Jak sobie wczoraj obiecalam, bylam dzis po sniadaniu na silowni. Zanim wyszlam z domu zmierzylam sie i oto moje wymiary:
łydka - 34 cm
udo - 57 cm
tyłek - 95 cm
pas - 74 cm
ramię - 27 cm
Po porownaniu tych wymiarow z wymiarami sprzed miesiaca stwierdzam, ze slodycze, ktorymi sie opychalam poszly mi w nogi i w tylek!! Pierwsze co zrobilam jak sie przebralam na silowni to poszlam na wage. Moja waga na dzien dzisiejszy to 53,6 kg.
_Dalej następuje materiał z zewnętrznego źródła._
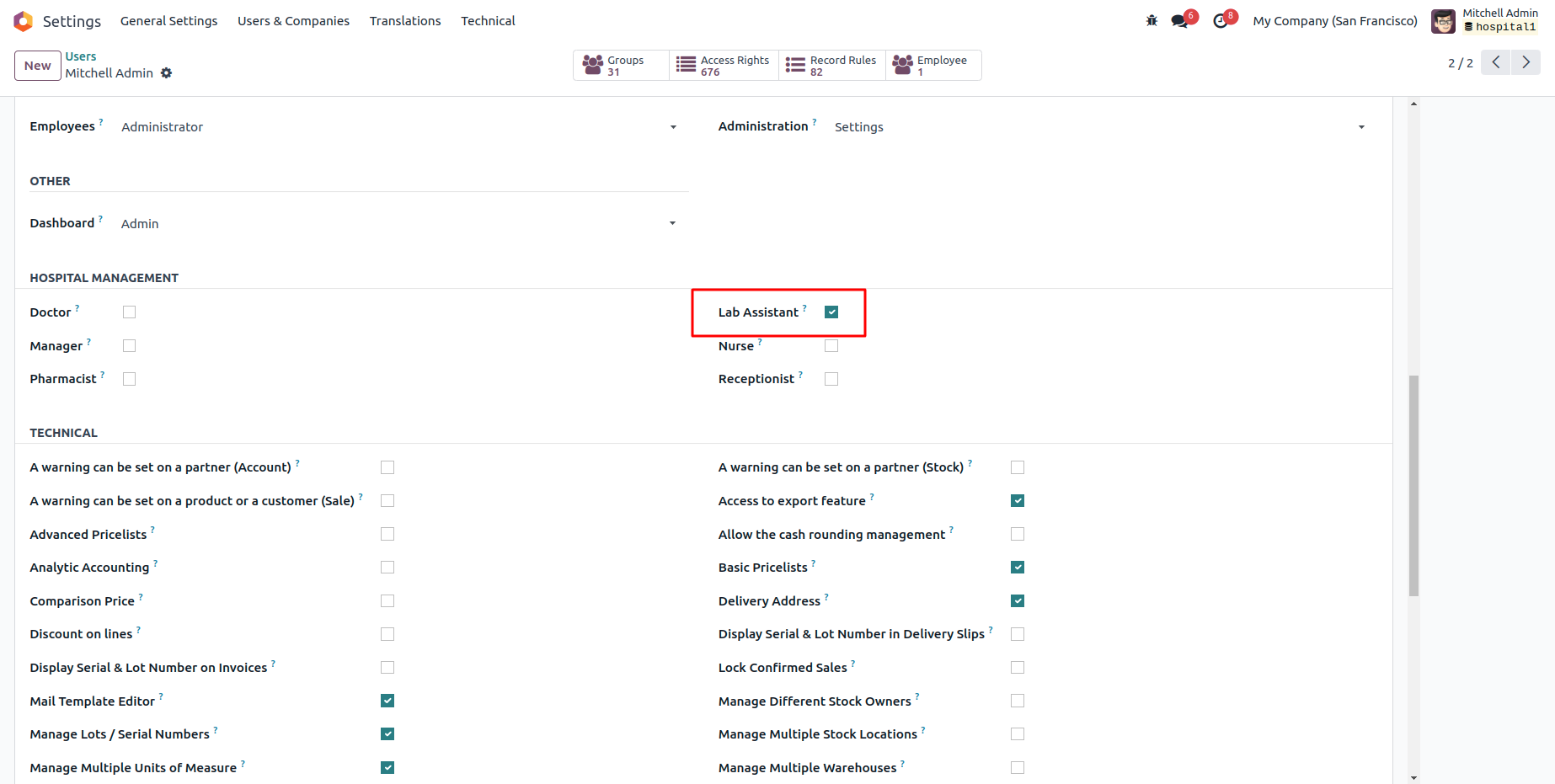The width and height of the screenshot is (1555, 784).
Task: Enable the Doctor checkbox
Action: [129, 312]
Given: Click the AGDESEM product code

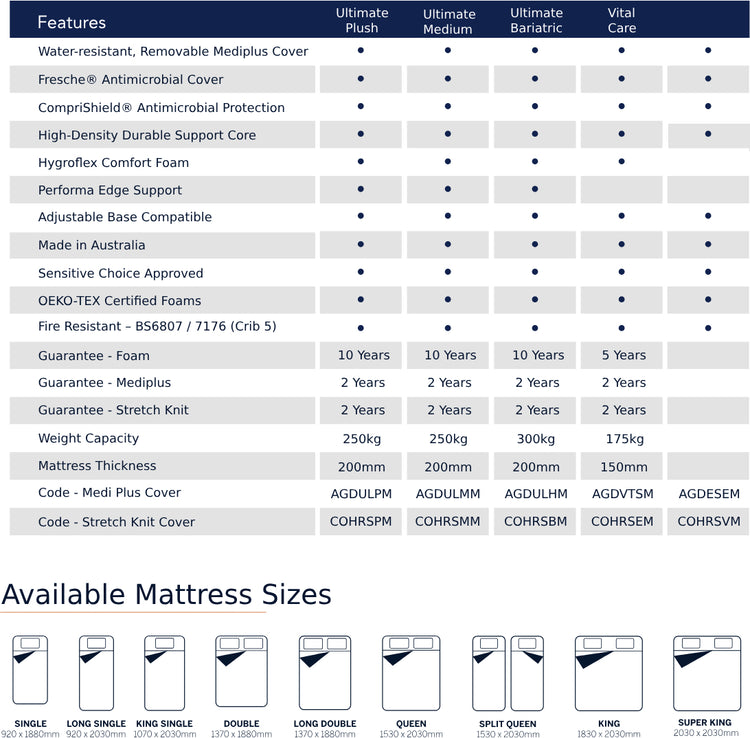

Moim celem jest zobaczenie 48kg w dniu sylwestra.
Moje jedzenia na dzis :
sniadanie - oswianka z jablkiem, jajko na miekko
II sniadanie - jablko, 10 migdalow,, dwie kanapeczki z poledwica z kurczaka, z odtluszczonym serem i pomidorem
obiad- makaron pelnoziarnisty z pieczarkami, piersia z kurczaka, ze szpinakiem i serem feta
podwieczorek - jogurt naturalny
kolacja - serek wiejski z pomidorem albo salatka z wedlina, jajkiem i pomidorem
W pracy czeka mnie jedny wielki stres. Mam nadzieje ze wytrwam to wszystko i poradze sobie bez slodyczy. W srode po poludniu powinno byc w sumie juz po wszystkim, ale co z tego jak dopiero po weekendzie dowiem sie czy moge dalej pracowac?? Masakra!